There is a huge amount of what I think in unawarded debate about applying it to the past (IMO, it's very clear where it should be used), but applying it to the future is completely against any kind of logic.
But yeah I suspect the people who are most excited about this news are fusion power engineers!
https://www.cambridge.org/core/journals/journal-of-plasma-ph...
>2) Commercially viable fusion energy. Will change a lot of things.
How would that be any better than commercially viable fission breeder reactors (which seem far closer to reality than commercially viable fusion energy)?
Though there are genuine advantages: for as radioactive as the interior of a fusion reactor may get, if you cut power it'll just sit there safely doing nothing. No decay heat, no potential isotopes to leak - maybe a puff of tritium gas - but that's it. It is a technology that has a perfect control loop for safety because it can't self-sustain at all.
If it's proven to be the case that P != NP, it would hardly change much on the grand scale of things as generally, that's what most people believe anyway. In particular, the world continues to function mostly in the same way (since, even if it was the case that P = NP, we haven't found any polynomial reductions yet, so we're effectively living in a P != NP world). Of course, for mathematics and CS, this would be huge, because the techniques used in a proof would likely be very interesting and novel.
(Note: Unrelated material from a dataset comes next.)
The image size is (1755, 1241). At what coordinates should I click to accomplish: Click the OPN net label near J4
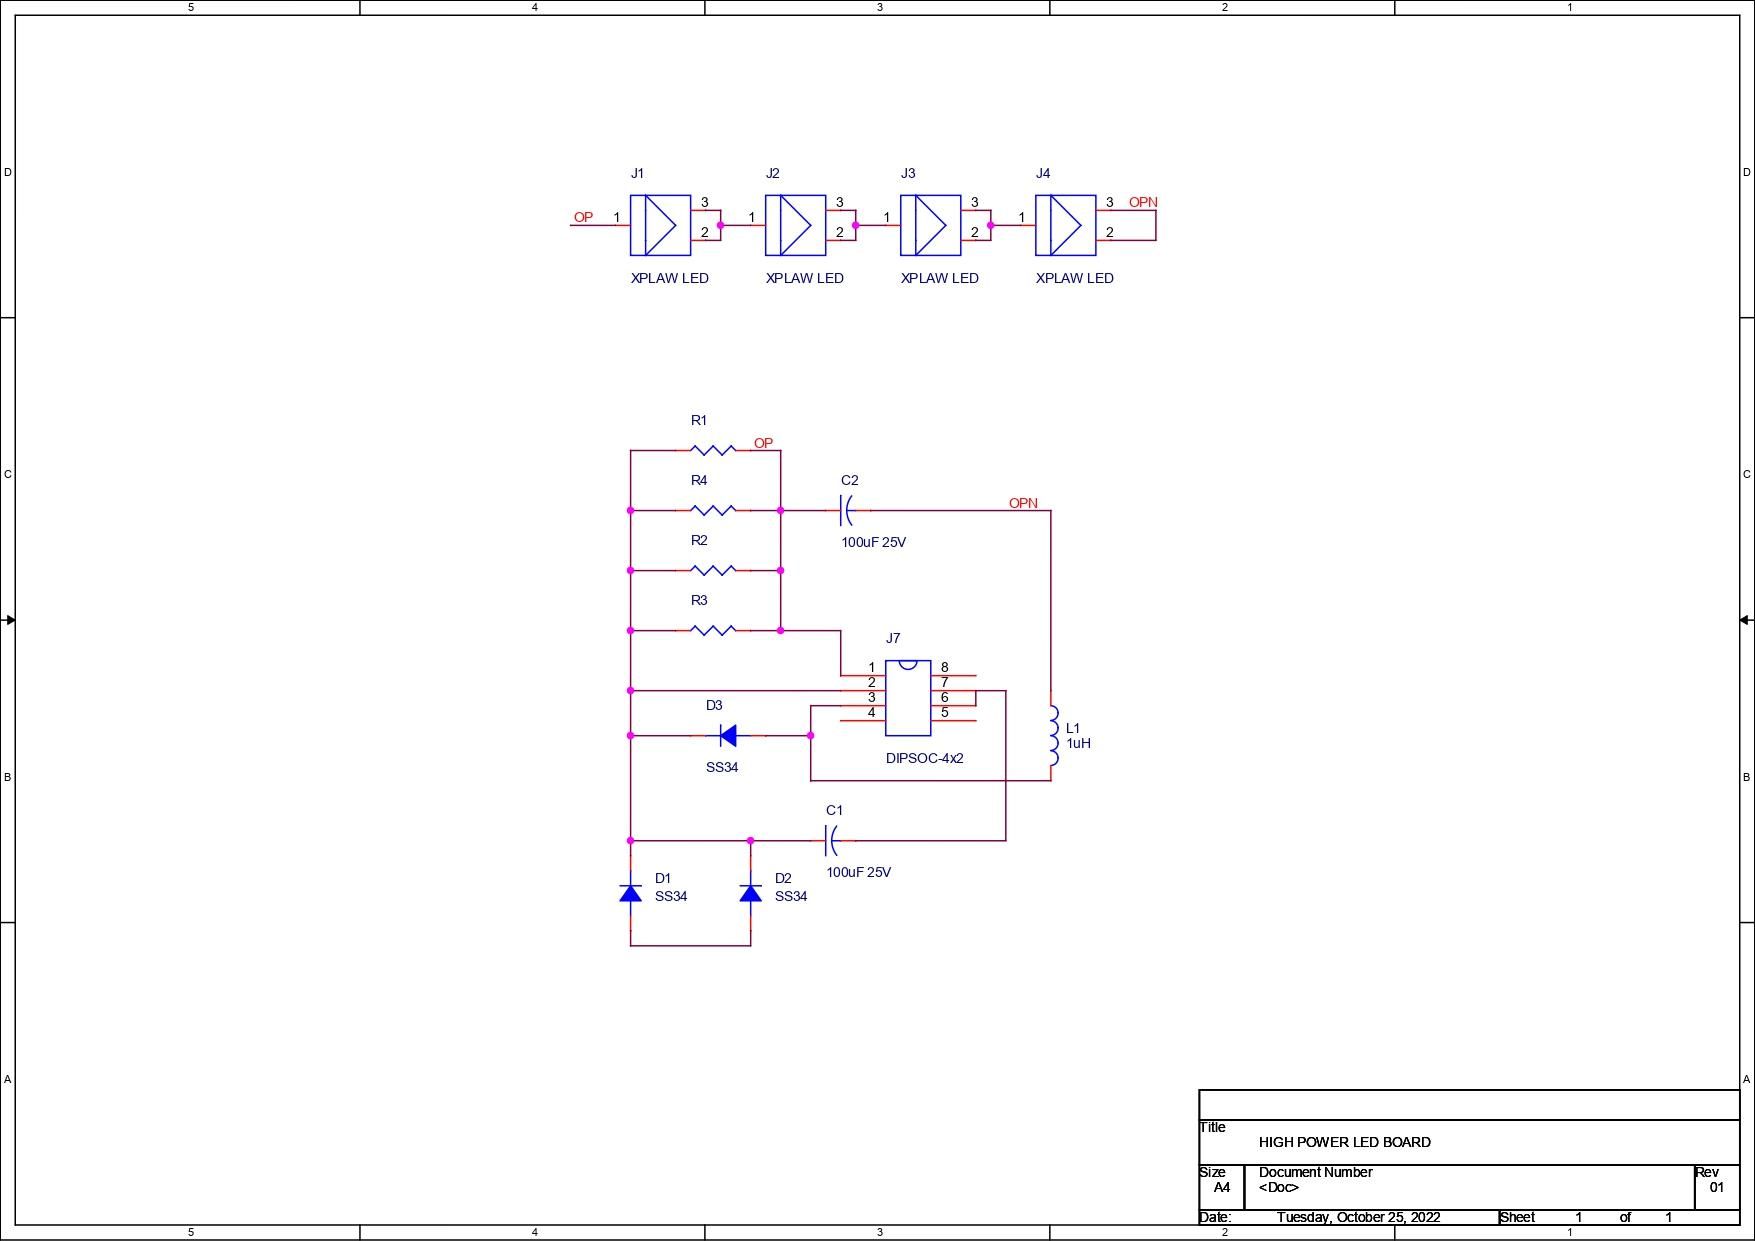click(1142, 203)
If it's proven to be the case that P = NP, then it remains to be seen whether this knowledge can be turned into actually efficient algorithms (polynomial algorithms are not all efficient in practice). If that is the case, I think it might have more downsides than upsides, since all of cryptography would collapse.
>> 1) Fully decoding the cellular mechanism of cells allowing for the curing of any disease, repairing any genetic disorder.
-- so you want to cure aging then- how many billions of people you think can a planet with a 6k km radius sustain ?
You think Claus Schwabs of the world wont buy it out to keep it to themselves ?
>> 2) Commercially viable fusion energy. Will change a lot of things.
-- That will eventually happen, and electricity will be just as "expensive" as it is now, simply because the price of a product has nothing to do with its cost and everything to do with the purchasing power of its intended audience.
>> 3) An AI subsystem with some reasoning ability (yeah, could go either way)
-- No, its cant go either way, the power insatiable psychopaths in power will use it to maximize their power. Period. Its psychopath nature- for them its natural and perfectly normal. Until psychopathy is recognized as a disease and sick people are disallowed from positions of power, the world will continue to be an abusive place.
0. LK99 is so obviously a fraud. They've been dicking around with this substance for 24 years.
1. some diseases will be possible to fix, like metabolic problems, but where structures are already formed in an adult organism this will be impossible. Like Autism. Go ahead, change every chromosome in every cell, the malformed brain structures will remain.
2. Sure there will be ignition, but the facilities will be wildly too expensive for commercial power.
3. will never happen with conventional computing hardware. Maybe if someone figures out how to grow actual neurons
Just saw another unconfirmed replication here: https://twitter.com/instsondaw/status/1687433935012139008?s=...
Found their process really fascinating, apparently they create L-99 powder, sort it by meissner effect, then press the "high meissner effect" powder together
Meanwhile, all our known physics have no issue with an RTAPS existing.
I have no reason to doubt the quality or integrity of research published elsewhere but I would love to see some research from multiple sources including a diverse geography.